(Beginning of Task material)

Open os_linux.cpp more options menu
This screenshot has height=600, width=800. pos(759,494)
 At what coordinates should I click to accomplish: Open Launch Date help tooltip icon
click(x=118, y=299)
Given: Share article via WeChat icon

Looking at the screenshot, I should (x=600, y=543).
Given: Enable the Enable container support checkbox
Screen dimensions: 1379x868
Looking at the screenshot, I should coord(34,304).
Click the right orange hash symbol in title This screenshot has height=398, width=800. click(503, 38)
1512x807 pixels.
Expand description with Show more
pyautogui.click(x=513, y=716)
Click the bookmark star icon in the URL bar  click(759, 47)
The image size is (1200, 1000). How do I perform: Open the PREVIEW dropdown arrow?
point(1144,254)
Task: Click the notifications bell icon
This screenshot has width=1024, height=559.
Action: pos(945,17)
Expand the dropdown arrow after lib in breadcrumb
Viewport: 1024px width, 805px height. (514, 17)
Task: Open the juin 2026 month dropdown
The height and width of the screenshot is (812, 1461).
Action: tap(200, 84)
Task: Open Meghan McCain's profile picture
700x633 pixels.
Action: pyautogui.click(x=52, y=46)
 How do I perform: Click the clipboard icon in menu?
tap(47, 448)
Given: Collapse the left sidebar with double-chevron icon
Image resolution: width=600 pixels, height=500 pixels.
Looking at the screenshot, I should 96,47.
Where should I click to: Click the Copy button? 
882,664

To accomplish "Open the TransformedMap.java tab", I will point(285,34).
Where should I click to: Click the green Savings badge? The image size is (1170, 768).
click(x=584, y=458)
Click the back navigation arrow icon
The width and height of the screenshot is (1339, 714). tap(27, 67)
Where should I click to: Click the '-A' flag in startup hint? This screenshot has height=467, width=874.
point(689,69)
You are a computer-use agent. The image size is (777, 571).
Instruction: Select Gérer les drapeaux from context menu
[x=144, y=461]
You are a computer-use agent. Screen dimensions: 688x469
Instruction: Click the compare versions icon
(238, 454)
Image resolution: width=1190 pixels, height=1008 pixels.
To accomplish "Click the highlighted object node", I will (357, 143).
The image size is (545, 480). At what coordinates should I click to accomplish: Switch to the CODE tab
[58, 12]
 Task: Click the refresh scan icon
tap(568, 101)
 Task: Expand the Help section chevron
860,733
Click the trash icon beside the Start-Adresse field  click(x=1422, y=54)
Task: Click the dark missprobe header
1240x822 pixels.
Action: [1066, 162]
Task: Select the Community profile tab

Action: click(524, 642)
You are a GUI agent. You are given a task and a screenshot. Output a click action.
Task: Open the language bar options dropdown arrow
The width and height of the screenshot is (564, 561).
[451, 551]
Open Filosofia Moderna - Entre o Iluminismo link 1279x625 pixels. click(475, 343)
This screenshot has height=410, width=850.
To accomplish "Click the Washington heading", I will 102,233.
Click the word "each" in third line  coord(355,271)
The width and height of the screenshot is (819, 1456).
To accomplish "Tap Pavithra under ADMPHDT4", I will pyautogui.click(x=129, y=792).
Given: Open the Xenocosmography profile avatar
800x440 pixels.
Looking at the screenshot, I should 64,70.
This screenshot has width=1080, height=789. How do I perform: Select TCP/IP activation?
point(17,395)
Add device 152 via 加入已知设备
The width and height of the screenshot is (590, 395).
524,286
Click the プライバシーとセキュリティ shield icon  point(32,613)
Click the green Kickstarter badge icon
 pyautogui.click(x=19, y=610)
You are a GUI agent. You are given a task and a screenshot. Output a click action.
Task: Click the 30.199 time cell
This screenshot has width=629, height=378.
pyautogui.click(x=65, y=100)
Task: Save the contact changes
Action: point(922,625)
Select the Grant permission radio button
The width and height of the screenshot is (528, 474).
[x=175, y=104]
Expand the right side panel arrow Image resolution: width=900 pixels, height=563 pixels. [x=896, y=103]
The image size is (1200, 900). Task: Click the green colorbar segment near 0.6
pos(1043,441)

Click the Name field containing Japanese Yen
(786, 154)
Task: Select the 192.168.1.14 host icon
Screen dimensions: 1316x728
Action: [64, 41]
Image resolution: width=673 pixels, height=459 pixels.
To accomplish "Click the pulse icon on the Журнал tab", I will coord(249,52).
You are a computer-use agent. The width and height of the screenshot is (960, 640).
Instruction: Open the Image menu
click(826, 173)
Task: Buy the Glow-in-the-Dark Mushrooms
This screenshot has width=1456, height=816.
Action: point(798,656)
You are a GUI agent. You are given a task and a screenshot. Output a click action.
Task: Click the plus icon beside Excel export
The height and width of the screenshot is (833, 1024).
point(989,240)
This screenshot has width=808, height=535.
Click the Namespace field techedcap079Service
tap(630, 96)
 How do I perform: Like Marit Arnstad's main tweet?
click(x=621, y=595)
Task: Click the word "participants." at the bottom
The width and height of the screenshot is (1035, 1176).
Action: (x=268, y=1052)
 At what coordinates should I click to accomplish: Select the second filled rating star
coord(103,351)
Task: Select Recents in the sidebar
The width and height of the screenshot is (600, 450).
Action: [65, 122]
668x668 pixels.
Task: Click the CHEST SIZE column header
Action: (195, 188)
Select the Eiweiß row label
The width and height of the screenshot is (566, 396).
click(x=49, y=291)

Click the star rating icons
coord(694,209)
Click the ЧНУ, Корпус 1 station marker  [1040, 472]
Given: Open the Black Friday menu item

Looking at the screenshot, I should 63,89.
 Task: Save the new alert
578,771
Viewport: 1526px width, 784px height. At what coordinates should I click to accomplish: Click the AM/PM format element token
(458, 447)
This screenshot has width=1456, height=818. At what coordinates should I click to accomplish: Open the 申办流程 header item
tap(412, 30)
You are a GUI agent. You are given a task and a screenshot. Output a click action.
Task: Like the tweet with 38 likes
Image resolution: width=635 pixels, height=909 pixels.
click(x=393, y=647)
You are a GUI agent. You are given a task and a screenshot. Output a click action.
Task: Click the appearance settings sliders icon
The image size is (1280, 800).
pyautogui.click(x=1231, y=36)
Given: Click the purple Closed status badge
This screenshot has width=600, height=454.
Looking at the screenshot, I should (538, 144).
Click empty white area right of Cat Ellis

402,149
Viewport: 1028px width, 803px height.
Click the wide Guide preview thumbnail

(End of Task material)

* Problem to solve *
Each line above from the one with "The width and height of the screenshot is (564, 561)." up to and including the one with "Task: Click the plus icon beside Excel export" must be set down exactly, and no line outside that span may appear.

* Exercise answer *
The width and height of the screenshot is (564, 561).
[451, 551]
Open Filosofia Moderna - Entre o Iluminismo link 1279x625 pixels. click(475, 343)
This screenshot has height=410, width=850.
To accomplish "Click the Washington heading", I will 102,233.
Click the word "each" in third line  coord(355,271)
The width and height of the screenshot is (819, 1456).
To accomplish "Tap Pavithra under ADMPHDT4", I will pyautogui.click(x=129, y=792).
Given: Open the Xenocosmography profile avatar
800x440 pixels.
Looking at the screenshot, I should 64,70.
This screenshot has width=1080, height=789. How do I perform: Select TCP/IP activation?
point(17,395)
Add device 152 via 加入已知设备
The width and height of the screenshot is (590, 395).
524,286
Click the プライバシーとセキュリティ shield icon  point(32,613)
Click the green Kickstarter badge icon
 pyautogui.click(x=19, y=610)
You are a GUI agent. You are given a task and a screenshot. Output a click action.
Task: Click the 30.199 time cell
This screenshot has width=629, height=378.
pyautogui.click(x=65, y=100)
Task: Save the contact changes
Action: point(922,625)
Select the Grant permission radio button
The width and height of the screenshot is (528, 474).
[x=175, y=104]
Expand the right side panel arrow Image resolution: width=900 pixels, height=563 pixels. [x=896, y=103]
The image size is (1200, 900). Task: Click the green colorbar segment near 0.6
pos(1043,441)

Click the Name field containing Japanese Yen
(786, 154)
Task: Select the 192.168.1.14 host icon
Screen dimensions: 1316x728
Action: [64, 41]
Image resolution: width=673 pixels, height=459 pixels.
To accomplish "Click the pulse icon on the Журнал tab", I will coord(249,52).
You are a computer-use agent. The width and height of the screenshot is (960, 640).
Instruction: Open the Image menu
click(826, 173)
Task: Buy the Glow-in-the-Dark Mushrooms
This screenshot has width=1456, height=816.
Action: point(798,656)
You are a GUI agent. You are given a task and a screenshot. Output a click action.
Task: Click the plus icon beside Excel export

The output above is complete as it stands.